Malheureusement, les banques et les investisseurs ne sont pas très enthousiastes aujourd’hui. Ils sont souvent peu familiarisés avec un modèle anti-spéculatif, craignant un manque de professionnalisme de la part des initiateurs, des contributions au logement trop faibles de la part des résidents et/ou une évaluation naïve des risques pendant la construction. Par conséquent, les banques sont plus réticentes à prêter des montants importants ou à offrir des taux d’intérêt optimaux, ce qui hypothèque fortement le financement des projets de logements coopératifs. Les taux d’intérêt bancaires élevés signifient également des intérêts mensuels plus élevés pour la coopérative ainsi que des contributions mensuelles au logement plus élevées pour les résidents.. Un scénario idéal prévoit donc un prêt bancaire allant jusqu’à 65 % de l’investissement et l’apport d’un « capital patient » supplémentaire de 20 à 30 %.

À Zurich, les coopératives d’habitation peuvent compter sur un prêt du gouvernement supérieur à un taux d’intérêt très bas et sur un fonds des coopératives voisines pour ce capital patient. Aux Pays-Bas, on réfléchit également à la création d’un fonds pour le financement limité des coopératives d’habitation en phase de démarrage. À Knokke-Heist, l’administration communale est disposée à suivre un processus préparatoire, à garantir le prêt bancaire, à accorder un prêt supplémentaire à long terme et à louer un terrain à un prix relativement bas. Ces mesures sont ambitieuses mais nécessaires pour obtenir des loyers compétitifs dès le départ.

En conclusion, les coûts de construction élevés, les prix des terrains et les taux d’intérêt bancaires hypothèquent lourdement l’accessibilité d’un projet de logement coopératif au cours des dix premières années. Mais à plus long terme, vivre dans une coopérative de logement devient abordable. Nous avons appris à l’étranger que les contributions mensuelles au logement dans une coopérative augmentent beaucoup moins que les loyers du marché dans la même région. C’est l’avantage d’une contribution au logement basée sur les dépenses. Après avoir remboursé le prêt, la coopérative d’habitation dispose également d’une marge de manœuvre pour créer un fonds de réserve ou contracter un nouveau prêt en fonction de travaux importants sur l’immeuble. Ainsi, avec des loyers stables, la coopérative de logement peut même garantir une politique de rénovation durable, ce qui est un défi majeur pour de nombreux autres immeubles dont les prix de vente augmentent et dont les travaux sont reportés.

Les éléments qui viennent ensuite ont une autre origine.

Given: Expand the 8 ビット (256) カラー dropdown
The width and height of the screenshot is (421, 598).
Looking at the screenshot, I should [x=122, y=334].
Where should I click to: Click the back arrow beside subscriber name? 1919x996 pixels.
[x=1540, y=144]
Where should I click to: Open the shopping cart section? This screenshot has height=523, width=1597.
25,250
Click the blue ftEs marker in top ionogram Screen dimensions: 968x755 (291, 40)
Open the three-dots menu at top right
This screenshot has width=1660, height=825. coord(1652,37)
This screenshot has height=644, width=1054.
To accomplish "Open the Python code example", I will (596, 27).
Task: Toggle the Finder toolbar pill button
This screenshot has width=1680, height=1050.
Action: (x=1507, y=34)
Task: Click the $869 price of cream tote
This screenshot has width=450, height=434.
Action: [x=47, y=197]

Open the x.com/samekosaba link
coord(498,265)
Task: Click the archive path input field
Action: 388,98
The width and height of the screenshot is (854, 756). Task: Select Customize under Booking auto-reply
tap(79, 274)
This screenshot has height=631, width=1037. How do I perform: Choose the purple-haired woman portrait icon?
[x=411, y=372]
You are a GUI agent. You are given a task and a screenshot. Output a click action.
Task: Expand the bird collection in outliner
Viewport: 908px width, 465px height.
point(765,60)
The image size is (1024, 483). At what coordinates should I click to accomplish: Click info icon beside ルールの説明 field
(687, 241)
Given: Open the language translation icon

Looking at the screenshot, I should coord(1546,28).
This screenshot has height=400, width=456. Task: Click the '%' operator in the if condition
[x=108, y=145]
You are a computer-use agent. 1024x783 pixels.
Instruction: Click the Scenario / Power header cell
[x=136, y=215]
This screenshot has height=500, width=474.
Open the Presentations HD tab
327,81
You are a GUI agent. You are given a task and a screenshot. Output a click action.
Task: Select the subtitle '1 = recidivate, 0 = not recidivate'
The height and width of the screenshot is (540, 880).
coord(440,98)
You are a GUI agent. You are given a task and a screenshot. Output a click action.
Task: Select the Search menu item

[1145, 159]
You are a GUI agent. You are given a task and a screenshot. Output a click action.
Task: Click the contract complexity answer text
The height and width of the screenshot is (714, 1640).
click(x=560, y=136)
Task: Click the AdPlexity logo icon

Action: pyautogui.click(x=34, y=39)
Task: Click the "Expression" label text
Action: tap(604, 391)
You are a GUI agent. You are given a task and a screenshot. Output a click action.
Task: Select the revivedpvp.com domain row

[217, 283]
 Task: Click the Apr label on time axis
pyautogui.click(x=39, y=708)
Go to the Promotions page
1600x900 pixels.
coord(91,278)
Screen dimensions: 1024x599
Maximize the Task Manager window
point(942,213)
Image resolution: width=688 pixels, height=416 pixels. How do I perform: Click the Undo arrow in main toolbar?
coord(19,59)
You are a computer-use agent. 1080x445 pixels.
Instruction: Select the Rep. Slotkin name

En fonction de l’accessibilité à long terme (et d’autres avantages) des coopératives de logement, ce dont nous avons besoin aujourd’hui, c’est d’une reconnaissance et d’un soutien de la part des autorités, ce qui peut créer une plus grande confiance parmi les citoyens, les banques, les investisseurs et les parties prenantes. Une campagne de reconnaissance et d’information menée par les autorités supérieures peut constituer un premier pas, mais les autorités locales peuvent également donner un coup de pouce par le biais d’une politique foncière adaptée, d’une garantie (partielle) du prêt bancaire et/ou d’un soutien professionnel au cours du processus de conception et de construction des projets de logements coopératifs.

Au sein de l’asbl Architectuurwijzer, Peggy Totté, en tant qu’architecte-urbaniste, se penche sur tous les aspects de la vie en coopérative, de l’architecture inspirante et des types de logements innovants aux questions techniques, financières et juridiques. En collaboration avec la coopérative de citoyens Cera, elle organise des voyages d’étude sur des projets de référence à l’étranger, lance une nouvelle exposition sur l’habitat coopératif en 2025 et conseille diverses villes et municipalités sur ce thème.